Referring to the circuit diagram below, two 741 ICs are configured as comparaters. The presets at pin#2 of each stage is adjusted such that the output goes high after specific voltage levels are identified, or in other words the outputs of the respective ICs are made to go high in sequence after predetermined charge levels are accomplished discretely over the connected battery.
The IC associated with RL1 is the one which conducts first, after say the battery voltage reaches around 13.5V, until this point the battery is charged with the maximum specified current (determined by the value of R1).
Once the charge reaches the above value, RL#1 operates, disconnect R1 and connects R2 in line with the circuit.
R2 is selected higher than R1 and is appropriately calculated to provide a reduced charging current to the battery.
Once the battery terminals reaches the maximum specified charging voltage say at 14.4V, Opamp supporting RL#2 triggers the relay.
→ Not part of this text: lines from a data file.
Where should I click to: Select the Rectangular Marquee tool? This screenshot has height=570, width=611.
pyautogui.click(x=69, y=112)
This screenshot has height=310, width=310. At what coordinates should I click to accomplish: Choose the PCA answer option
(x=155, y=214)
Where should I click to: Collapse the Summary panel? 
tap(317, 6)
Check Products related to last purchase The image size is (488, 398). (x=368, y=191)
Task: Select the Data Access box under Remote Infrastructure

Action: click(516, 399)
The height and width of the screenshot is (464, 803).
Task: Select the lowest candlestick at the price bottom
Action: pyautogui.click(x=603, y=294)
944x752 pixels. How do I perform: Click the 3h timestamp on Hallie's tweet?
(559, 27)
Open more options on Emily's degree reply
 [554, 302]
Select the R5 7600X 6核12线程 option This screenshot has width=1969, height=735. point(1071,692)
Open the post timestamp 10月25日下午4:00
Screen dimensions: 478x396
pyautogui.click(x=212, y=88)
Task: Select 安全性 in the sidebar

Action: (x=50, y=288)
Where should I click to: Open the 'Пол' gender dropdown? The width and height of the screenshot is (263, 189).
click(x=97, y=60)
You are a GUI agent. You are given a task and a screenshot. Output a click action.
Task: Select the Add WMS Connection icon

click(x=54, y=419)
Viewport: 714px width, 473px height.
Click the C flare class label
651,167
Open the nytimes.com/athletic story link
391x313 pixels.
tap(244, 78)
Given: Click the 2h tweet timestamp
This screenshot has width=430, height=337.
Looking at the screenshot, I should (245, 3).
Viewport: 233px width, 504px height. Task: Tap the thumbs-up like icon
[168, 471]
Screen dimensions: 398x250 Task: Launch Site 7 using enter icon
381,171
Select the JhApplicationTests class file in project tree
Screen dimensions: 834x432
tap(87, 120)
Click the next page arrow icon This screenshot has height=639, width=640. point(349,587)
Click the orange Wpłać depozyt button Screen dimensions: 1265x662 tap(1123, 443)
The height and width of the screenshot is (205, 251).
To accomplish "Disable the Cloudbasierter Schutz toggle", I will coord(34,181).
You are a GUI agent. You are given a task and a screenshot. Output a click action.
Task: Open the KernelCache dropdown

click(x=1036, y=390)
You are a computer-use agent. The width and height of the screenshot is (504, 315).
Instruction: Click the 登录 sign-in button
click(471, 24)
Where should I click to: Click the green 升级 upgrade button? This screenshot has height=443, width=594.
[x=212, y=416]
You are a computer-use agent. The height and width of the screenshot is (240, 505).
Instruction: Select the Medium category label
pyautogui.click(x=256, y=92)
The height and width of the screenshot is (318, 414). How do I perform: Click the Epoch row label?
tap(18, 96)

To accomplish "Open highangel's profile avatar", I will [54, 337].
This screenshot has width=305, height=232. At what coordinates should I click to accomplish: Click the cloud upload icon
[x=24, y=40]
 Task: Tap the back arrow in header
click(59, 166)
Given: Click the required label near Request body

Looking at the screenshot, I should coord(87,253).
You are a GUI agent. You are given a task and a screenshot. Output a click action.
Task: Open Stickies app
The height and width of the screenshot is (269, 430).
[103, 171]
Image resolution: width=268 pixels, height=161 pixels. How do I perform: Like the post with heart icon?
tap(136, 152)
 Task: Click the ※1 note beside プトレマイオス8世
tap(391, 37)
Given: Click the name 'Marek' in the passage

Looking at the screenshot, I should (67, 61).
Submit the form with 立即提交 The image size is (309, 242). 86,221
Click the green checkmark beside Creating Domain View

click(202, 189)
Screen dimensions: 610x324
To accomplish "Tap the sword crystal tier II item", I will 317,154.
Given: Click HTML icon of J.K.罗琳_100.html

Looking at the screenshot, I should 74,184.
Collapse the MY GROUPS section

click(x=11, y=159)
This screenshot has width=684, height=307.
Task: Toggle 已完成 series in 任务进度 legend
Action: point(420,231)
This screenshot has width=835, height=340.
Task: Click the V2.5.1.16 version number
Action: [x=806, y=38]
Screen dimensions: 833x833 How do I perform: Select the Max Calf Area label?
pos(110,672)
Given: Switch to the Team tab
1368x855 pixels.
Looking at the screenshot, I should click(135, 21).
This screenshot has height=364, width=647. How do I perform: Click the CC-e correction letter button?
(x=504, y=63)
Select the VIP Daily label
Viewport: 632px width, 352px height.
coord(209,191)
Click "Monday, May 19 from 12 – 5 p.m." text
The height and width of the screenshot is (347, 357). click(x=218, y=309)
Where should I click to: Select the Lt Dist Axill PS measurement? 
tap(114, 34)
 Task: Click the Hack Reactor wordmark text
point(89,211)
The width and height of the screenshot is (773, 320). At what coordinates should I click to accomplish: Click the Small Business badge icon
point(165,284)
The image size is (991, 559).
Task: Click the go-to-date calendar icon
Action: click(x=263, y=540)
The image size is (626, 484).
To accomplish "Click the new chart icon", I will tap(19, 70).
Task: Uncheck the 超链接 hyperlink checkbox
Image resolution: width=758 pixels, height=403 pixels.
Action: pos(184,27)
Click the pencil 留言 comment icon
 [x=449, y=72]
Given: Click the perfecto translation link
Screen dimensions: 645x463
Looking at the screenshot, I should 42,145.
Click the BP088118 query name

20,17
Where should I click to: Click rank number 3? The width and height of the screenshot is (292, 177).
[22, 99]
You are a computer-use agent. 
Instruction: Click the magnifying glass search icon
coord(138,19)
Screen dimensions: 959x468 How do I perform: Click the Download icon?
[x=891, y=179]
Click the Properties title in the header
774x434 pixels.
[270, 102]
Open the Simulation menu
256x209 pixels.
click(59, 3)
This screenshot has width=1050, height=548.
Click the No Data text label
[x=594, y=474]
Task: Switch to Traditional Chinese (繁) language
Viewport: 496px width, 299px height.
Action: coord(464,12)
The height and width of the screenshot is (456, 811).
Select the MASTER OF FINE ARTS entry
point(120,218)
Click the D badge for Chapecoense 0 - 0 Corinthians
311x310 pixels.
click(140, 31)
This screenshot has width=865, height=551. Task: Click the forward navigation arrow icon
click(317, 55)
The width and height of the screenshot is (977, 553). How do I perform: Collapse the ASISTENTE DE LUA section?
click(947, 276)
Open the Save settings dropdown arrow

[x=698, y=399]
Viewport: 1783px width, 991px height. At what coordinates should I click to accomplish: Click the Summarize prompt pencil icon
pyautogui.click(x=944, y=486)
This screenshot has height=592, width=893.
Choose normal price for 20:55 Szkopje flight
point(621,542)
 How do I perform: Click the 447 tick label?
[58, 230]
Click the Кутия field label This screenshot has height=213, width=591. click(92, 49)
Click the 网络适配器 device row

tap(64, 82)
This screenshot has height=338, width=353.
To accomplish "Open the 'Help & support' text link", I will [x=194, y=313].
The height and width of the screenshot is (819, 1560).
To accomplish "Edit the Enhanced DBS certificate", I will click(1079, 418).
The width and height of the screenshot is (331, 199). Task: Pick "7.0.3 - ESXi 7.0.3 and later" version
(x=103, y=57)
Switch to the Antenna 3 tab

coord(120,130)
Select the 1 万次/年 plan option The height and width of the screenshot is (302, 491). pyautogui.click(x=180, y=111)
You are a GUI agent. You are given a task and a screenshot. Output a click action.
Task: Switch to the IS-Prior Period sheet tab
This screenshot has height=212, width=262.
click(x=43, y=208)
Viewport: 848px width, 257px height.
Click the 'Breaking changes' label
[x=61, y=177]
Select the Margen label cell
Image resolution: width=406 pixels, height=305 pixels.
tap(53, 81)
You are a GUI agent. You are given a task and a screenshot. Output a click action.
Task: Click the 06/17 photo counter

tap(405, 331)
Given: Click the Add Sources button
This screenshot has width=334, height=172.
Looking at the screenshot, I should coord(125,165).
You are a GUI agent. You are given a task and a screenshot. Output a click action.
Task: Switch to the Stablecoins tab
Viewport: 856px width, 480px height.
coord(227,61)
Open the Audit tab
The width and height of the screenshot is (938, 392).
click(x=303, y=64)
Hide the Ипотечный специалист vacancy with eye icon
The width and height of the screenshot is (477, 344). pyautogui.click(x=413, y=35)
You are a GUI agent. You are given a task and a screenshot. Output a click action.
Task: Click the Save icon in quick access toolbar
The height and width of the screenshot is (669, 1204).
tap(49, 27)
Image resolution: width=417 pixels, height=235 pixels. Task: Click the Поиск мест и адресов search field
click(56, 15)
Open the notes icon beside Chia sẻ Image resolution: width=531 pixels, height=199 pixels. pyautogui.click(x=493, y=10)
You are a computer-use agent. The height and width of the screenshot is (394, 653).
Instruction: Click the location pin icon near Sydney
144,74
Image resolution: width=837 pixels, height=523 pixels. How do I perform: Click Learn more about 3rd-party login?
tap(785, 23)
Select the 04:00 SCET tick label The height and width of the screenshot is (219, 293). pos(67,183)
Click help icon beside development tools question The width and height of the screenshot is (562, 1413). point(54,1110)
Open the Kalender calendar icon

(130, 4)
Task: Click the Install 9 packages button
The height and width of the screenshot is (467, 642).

RL#2 instantly connects R3 in series with R2 bringing down the current to a trickle charge level.
Resistors R1, R2, and R3 along with the transistor and the IC LM338 forms a current regulator stage, where the value of the resistors determines the maximum allowable current limit to the battery, or the output of the IC LM338.
At this point the battery may be left unattended for many hours, yet the charge level remains perfectly safe, intact and in a topped up condition.
The above 3 step charging process ensures a very efficient way of charging resulting in almost a 98% charge accumulation with the connected battery.